LRD guides and handbook May 2017

Law at Work 2017

Chapter 10

Dismissal and industrial action 



[ch 10: pages 372-374]

Employees are automatically unfairly dismissed if the reason or main reason for dismissal is that they took part in official industrial action (see Chapter 6), and the dismissal took place during the first 12 weeks of the action (the “protected period”). Any later dismissal will also be automatically unfair, if the employee stopped taking the industrial action during the 12-week period. No minimum service is required.


Protection extends beyond 12 weeks if the employer has failed to take reasonable procedural steps to resolve the dispute, for example, by engaging in collective conciliation through Acas. The 12-week protected period is also extended to include any time when employees are locked out (ERA 99 Schedule 5, section 238A, TULRCA). 



If the action lasts beyond the initial 12-week protected period, employees taking part are barred from claiming unfair dismissal unless they have been selectively dismissed. Selective dismissal is where some, but not all, striking workers are dismissed, or where all are dismissed but some are taken back within three months.



Once the three months have passed, employers can rehire whoever they want without risking unfair dismissal claims.



The point of these rules is to prevent employers picking and choosing who to take back (section 238, TULRCA). During the three-month period, the employer must take back everybody or nobody.



Employees who are dismissed during unofficial industrial action cannot claim unfair dismissal (Section 237(1), TULRCA). There are some exceptions, for example, if the dismissal is for reasons related to health and safety or working time, for requesting flexible working, acting as an employee rep, or making a protected disclosure (section 237(1A), TULRCA). 



If action is unofficial, the employer can freely choose to dismiss some, but not all, of the strikers, without consequence.

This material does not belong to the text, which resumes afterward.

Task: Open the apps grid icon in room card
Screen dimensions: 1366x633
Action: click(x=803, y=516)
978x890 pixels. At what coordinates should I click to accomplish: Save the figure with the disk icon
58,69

In any strike balloted on or after 1 March 2017, pickets will lose their protection from unfair dismissal if they picket without a picket supervisor, even if the strike is backed by a lawful ballot (Trade Union Act 2016 – see Chapter 6).


To be barred from making unfair dismissal claims, the employees must be taking the industrial action at the time of dismissal. If they have already returned to work and are then dismissed, they are not prevented from bringing claims. Whether or not they were taking industrial action is for the tribunal, not the employer to decide (Jenkins v P&O Ferries [1991] ICR 652). 

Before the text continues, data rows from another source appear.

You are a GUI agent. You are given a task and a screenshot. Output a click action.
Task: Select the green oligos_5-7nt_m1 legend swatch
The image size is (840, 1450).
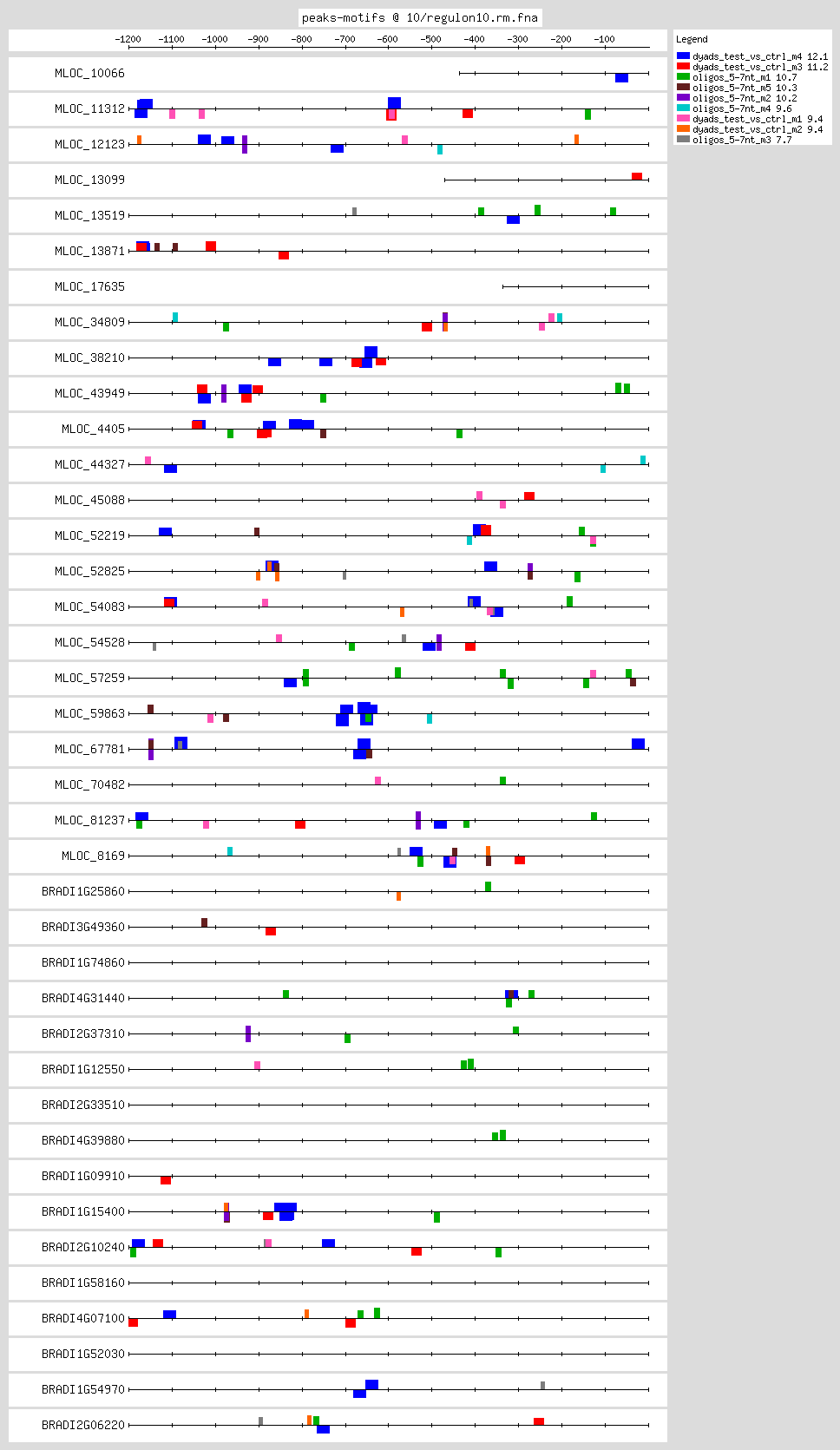(x=683, y=77)
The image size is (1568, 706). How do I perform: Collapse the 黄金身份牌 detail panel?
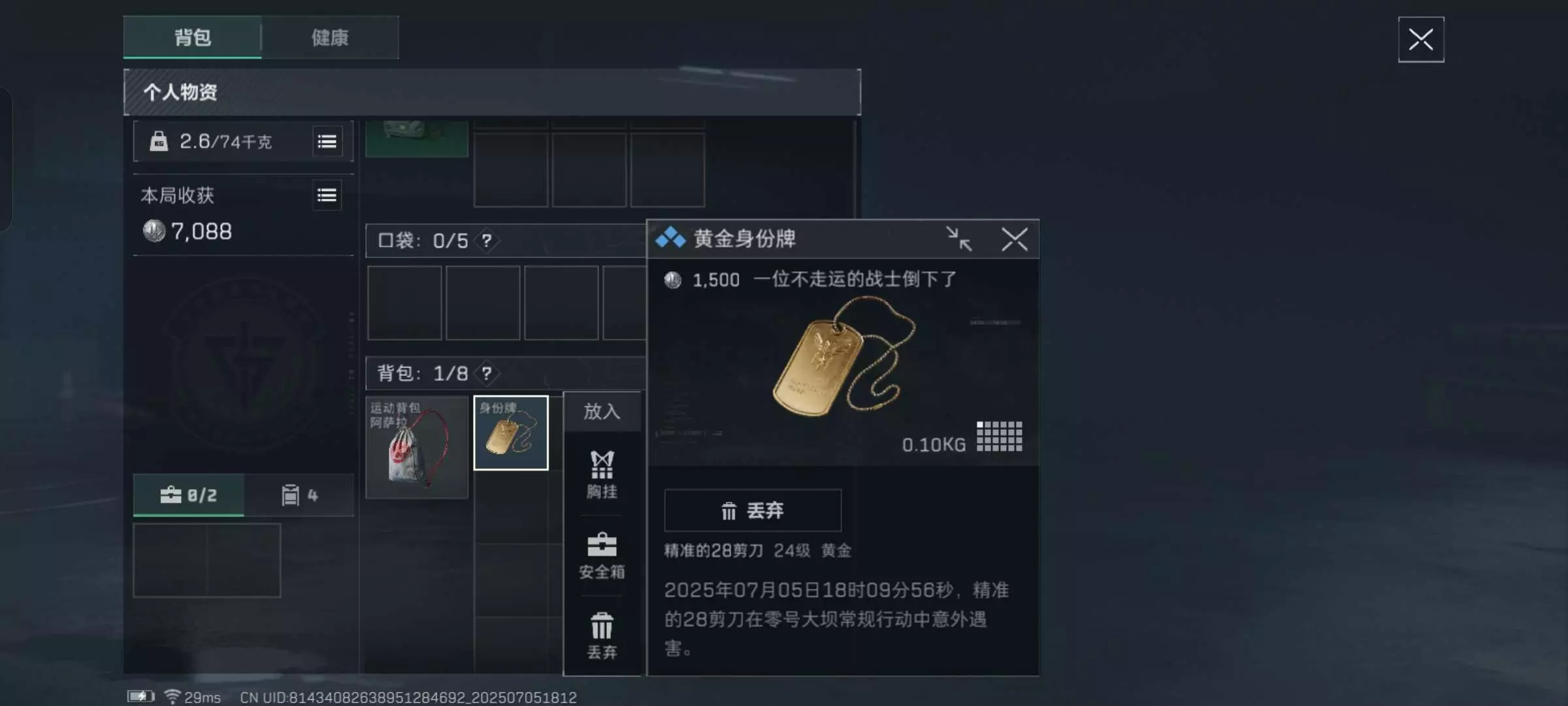pyautogui.click(x=959, y=239)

Whether someone is taking part in a strike is decided objectively. The test is what the employee did, not why (Lewis v E. Mason and Sons [1994] IRLR 4). In one case, an employee only took part so he could report back to the employer on what the strikers were up to. When everyone else was dismissed, he was not, and the employer tried to argue that he had not really been taking part in the strike. The EAT disagreed, saying his motive for taking part was irrelevant.



The International Labour Organisation (ILO), the body responsible for regulating employment law worldwide, has repeatedly condemned UK law for allowing the dismissal of strikers, saying it breaches international standards.



Although employees have some limited statutory protection against dismissal for official industrial action, they have no statutory protection against action short of dismissal for taking official industrial action, for example the withdrawal of travel privileges to punish workers for taking industrial action, during the 2010 industrial dispute between cabin crew members of Unite and British Airways. This is likely to be a breach of the right to strike under Article 11 of the European Convention on Human Rights.